Dataset records ▸
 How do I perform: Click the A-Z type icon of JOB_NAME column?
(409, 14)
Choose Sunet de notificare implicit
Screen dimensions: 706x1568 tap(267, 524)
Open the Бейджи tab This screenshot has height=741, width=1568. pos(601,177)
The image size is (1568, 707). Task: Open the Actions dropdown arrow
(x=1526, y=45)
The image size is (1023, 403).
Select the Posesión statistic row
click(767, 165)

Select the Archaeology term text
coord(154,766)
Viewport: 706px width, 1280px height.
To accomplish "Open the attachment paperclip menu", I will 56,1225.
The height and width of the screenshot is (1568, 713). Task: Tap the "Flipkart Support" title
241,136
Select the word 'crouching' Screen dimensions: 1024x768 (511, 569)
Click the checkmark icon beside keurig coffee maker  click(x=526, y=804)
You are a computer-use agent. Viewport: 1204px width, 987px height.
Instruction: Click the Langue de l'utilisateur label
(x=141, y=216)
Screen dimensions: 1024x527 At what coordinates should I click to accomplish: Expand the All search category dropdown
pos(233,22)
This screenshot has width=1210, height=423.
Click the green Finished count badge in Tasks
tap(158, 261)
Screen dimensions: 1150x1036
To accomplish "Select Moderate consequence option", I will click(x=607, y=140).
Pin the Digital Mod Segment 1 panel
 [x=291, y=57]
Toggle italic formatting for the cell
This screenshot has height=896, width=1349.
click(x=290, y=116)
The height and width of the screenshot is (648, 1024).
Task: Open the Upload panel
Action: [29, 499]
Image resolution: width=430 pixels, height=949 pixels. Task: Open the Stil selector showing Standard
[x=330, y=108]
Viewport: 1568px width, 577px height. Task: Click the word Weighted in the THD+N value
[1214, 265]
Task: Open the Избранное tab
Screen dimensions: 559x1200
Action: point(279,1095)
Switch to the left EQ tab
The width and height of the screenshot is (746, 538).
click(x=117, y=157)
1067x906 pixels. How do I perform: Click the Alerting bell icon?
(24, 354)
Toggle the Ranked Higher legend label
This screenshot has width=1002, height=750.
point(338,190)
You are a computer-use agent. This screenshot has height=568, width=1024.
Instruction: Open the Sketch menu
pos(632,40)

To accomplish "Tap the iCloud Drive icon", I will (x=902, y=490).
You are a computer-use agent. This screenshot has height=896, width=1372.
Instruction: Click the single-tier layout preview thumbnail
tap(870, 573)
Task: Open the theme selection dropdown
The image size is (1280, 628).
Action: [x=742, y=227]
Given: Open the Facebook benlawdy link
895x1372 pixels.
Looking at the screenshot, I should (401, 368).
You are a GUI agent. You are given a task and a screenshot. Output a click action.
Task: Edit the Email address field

What you have to do ▸ Start at the first line of the entries and stop at the line with "has height=896, width=1372.". Retype each of those lines exactly, both ends included.

Result below ▸
 How do I perform: Click the A-Z type icon of JOB_NAME column?
(409, 14)
Choose Sunet de notificare implicit
Screen dimensions: 706x1568 tap(267, 524)
Open the Бейджи tab This screenshot has height=741, width=1568. pos(601,177)
The image size is (1568, 707). Task: Open the Actions dropdown arrow
(x=1526, y=45)
The image size is (1023, 403).
Select the Posesión statistic row
click(767, 165)

Select the Archaeology term text
coord(154,766)
Viewport: 706px width, 1280px height.
To accomplish "Open the attachment paperclip menu", I will 56,1225.
The height and width of the screenshot is (1568, 713). Task: Tap the "Flipkart Support" title
241,136
Select the word 'crouching' Screen dimensions: 1024x768 (511, 569)
Click the checkmark icon beside keurig coffee maker  click(x=526, y=804)
You are a computer-use agent. Viewport: 1204px width, 987px height.
Instruction: Click the Langue de l'utilisateur label
(x=141, y=216)
Screen dimensions: 1024x527 At what coordinates should I click to accomplish: Expand the All search category dropdown
pos(233,22)
This screenshot has width=1210, height=423.
Click the green Finished count badge in Tasks
tap(158, 261)
Screen dimensions: 1150x1036
To accomplish "Select Moderate consequence option", I will click(x=607, y=140).
Pin the Digital Mod Segment 1 panel
 [x=291, y=57]
Toggle italic formatting for the cell
This screenshot has height=896, width=1349.
click(x=290, y=116)
The height and width of the screenshot is (648, 1024).
Task: Open the Upload panel
Action: [29, 499]
Image resolution: width=430 pixels, height=949 pixels. Task: Open the Stil selector showing Standard
[x=330, y=108]
Viewport: 1568px width, 577px height. Task: Click the word Weighted in the THD+N value
[1214, 265]
Task: Open the Избранное tab
Screen dimensions: 559x1200
Action: point(279,1095)
Switch to the left EQ tab
The width and height of the screenshot is (746, 538).
click(x=117, y=157)
1067x906 pixels. How do I perform: Click the Alerting bell icon?
(24, 354)
Toggle the Ranked Higher legend label
This screenshot has width=1002, height=750.
point(338,190)
You are a computer-use agent. This screenshot has height=568, width=1024.
Instruction: Open the Sketch menu
pos(632,40)

To accomplish "Tap the iCloud Drive icon", I will (x=902, y=490).
You are a computer-use agent. This screenshot has height=896, width=1372.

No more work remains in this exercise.